Exercise goal: Once you find the line with "DESIGN & TOOLS (893, 200)" in the entries below, return exactly every line from it through the line with "INTERLINING & FUSING (1072, 200)".

= = = = = = =

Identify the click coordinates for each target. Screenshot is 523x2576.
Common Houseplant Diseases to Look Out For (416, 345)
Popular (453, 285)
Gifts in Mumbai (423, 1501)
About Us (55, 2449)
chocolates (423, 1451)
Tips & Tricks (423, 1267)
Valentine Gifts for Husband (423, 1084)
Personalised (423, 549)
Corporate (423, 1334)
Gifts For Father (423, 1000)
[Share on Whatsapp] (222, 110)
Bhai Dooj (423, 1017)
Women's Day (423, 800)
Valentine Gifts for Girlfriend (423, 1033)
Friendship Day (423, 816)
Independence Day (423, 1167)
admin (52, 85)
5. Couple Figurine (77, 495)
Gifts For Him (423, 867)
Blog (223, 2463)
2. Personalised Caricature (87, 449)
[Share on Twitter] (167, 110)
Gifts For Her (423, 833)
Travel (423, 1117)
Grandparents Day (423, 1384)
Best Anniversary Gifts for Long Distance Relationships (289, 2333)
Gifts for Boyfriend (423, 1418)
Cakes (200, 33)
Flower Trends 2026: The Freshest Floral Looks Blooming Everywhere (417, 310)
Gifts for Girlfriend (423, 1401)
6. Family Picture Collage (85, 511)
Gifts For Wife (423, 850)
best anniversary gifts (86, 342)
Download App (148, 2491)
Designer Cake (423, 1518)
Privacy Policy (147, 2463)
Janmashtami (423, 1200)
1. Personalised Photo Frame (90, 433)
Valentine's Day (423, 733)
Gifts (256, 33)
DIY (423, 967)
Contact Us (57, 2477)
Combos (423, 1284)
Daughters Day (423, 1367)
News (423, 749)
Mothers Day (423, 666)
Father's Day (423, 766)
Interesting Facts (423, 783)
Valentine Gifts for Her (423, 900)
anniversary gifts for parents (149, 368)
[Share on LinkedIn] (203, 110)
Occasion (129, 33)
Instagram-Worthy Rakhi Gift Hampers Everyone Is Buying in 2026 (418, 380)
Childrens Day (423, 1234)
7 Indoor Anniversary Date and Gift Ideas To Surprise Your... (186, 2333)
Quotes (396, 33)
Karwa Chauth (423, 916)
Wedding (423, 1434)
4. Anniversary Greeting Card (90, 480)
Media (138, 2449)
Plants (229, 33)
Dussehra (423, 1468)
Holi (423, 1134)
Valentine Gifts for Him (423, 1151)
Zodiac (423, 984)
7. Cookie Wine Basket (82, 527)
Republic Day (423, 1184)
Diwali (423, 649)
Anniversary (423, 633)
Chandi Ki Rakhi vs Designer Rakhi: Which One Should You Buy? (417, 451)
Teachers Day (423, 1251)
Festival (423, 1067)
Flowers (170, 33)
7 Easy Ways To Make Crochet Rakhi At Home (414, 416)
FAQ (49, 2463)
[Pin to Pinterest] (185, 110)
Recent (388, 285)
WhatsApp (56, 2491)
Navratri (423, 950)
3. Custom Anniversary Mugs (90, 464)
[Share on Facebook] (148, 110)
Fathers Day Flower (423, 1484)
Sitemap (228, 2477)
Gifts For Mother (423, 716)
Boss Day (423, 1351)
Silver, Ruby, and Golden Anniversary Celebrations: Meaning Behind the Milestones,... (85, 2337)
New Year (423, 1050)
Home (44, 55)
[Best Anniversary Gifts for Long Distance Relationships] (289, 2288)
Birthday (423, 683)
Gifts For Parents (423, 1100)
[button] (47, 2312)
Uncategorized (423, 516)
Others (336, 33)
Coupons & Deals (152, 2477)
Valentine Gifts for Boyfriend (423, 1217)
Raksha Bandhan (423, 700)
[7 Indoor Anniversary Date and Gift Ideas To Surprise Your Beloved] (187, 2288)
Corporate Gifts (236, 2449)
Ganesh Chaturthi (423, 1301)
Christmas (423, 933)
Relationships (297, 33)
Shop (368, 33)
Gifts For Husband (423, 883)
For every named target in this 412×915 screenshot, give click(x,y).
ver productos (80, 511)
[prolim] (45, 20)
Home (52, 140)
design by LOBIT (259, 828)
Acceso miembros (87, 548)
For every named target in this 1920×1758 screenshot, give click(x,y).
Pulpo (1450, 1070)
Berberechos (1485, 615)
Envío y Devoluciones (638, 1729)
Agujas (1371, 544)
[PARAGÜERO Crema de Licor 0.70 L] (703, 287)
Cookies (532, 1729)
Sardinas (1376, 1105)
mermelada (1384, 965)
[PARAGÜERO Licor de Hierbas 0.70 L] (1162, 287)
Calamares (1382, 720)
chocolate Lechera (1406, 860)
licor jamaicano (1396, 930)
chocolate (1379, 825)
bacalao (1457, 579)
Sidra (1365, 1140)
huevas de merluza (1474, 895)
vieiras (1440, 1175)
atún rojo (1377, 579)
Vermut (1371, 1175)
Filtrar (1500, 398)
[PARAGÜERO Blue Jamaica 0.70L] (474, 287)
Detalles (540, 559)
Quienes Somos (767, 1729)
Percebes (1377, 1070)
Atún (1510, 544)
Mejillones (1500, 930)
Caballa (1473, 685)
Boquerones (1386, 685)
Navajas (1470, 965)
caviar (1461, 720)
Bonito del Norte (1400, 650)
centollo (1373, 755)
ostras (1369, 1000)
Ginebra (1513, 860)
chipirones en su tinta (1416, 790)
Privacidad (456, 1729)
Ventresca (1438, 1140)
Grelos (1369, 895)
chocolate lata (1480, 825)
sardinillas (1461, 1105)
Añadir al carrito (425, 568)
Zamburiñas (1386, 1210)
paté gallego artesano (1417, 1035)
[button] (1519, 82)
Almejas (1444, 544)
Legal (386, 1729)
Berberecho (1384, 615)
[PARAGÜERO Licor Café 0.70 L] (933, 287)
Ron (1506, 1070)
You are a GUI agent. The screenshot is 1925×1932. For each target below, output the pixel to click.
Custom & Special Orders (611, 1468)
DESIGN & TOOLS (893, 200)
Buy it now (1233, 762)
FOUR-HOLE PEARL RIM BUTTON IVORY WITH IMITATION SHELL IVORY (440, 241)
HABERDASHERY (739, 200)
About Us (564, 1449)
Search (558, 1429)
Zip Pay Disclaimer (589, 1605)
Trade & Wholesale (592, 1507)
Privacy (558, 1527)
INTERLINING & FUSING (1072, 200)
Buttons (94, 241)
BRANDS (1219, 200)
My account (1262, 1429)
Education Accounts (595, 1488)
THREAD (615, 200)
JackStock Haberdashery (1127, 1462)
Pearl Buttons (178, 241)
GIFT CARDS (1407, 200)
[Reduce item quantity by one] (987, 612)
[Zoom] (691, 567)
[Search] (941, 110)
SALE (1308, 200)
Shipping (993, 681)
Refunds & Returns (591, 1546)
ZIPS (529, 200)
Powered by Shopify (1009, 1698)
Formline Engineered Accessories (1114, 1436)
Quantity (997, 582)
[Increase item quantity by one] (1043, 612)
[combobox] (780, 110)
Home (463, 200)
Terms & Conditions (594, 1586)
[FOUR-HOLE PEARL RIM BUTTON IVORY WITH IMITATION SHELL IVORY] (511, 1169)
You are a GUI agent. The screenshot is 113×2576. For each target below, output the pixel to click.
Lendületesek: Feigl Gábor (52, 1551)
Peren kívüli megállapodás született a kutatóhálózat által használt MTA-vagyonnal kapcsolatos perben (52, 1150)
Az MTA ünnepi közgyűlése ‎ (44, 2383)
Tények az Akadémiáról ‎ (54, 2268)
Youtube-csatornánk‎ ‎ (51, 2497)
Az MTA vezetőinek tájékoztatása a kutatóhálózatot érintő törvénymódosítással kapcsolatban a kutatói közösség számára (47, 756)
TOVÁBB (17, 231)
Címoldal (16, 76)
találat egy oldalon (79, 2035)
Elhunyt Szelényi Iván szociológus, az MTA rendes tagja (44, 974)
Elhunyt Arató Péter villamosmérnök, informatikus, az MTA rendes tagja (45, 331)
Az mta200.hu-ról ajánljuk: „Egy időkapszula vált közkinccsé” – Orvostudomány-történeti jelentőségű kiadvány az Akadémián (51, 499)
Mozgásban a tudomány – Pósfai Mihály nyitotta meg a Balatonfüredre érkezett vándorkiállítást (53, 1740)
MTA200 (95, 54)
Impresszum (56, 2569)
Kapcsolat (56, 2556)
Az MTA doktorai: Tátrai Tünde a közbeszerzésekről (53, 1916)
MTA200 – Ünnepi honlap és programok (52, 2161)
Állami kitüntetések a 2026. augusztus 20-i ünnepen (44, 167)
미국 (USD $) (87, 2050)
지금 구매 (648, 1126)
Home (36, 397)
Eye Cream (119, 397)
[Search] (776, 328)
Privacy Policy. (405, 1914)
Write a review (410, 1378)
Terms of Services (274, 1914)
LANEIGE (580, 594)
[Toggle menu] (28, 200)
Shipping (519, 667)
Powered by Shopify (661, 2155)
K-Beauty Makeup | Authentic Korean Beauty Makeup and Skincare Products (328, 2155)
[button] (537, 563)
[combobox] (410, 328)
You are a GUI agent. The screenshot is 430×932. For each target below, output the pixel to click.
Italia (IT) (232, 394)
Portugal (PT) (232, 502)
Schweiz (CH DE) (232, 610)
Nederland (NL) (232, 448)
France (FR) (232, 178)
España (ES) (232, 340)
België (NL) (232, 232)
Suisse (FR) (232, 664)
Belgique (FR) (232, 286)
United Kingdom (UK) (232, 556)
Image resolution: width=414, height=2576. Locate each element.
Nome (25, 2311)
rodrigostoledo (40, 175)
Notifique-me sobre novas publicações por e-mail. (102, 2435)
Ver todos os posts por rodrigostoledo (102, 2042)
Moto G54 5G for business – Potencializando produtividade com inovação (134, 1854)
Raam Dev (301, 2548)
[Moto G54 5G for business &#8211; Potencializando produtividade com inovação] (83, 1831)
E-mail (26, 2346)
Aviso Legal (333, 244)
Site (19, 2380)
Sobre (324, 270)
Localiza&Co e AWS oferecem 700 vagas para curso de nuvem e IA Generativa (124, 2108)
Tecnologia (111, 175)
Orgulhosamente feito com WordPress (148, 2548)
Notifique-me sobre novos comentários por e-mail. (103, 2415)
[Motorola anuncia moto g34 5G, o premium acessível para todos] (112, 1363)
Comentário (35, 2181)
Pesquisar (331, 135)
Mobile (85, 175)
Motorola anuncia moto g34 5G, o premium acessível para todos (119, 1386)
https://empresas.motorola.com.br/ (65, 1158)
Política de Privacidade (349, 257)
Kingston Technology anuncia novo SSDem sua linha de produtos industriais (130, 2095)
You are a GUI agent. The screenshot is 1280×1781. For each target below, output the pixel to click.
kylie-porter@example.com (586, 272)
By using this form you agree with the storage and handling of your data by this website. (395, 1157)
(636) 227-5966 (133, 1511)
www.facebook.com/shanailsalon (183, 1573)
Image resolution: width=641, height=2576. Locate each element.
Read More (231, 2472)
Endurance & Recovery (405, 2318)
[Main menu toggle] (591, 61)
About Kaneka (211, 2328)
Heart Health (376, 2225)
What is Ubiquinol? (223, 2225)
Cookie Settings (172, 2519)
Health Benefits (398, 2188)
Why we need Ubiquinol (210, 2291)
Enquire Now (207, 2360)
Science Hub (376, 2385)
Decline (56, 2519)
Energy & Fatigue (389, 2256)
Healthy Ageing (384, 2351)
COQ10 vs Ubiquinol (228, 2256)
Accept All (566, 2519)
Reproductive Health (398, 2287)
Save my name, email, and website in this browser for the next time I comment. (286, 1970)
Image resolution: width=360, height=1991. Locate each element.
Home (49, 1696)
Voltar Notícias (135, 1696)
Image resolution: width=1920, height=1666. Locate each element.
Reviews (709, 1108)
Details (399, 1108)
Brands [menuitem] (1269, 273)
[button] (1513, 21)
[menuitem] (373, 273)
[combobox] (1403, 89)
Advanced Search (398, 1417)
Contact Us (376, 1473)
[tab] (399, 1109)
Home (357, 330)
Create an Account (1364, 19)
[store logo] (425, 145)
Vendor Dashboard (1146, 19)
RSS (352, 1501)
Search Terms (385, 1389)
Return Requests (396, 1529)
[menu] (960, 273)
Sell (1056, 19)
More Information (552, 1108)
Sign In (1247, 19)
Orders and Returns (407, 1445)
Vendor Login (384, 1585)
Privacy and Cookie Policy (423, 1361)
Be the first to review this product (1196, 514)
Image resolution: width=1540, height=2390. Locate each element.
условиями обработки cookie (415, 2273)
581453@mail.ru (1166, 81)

= = = = = = =

Answer below:
DESIGN & TOOLS (893, 200)
Buy it now (1233, 762)
FOUR-HOLE PEARL RIM BUTTON IVORY WITH IMITATION SHELL IVORY (440, 241)
HABERDASHERY (739, 200)
About Us (564, 1449)
Search (558, 1429)
Zip Pay Disclaimer (589, 1605)
Trade & Wholesale (592, 1507)
Privacy (558, 1527)
INTERLINING & FUSING (1072, 200)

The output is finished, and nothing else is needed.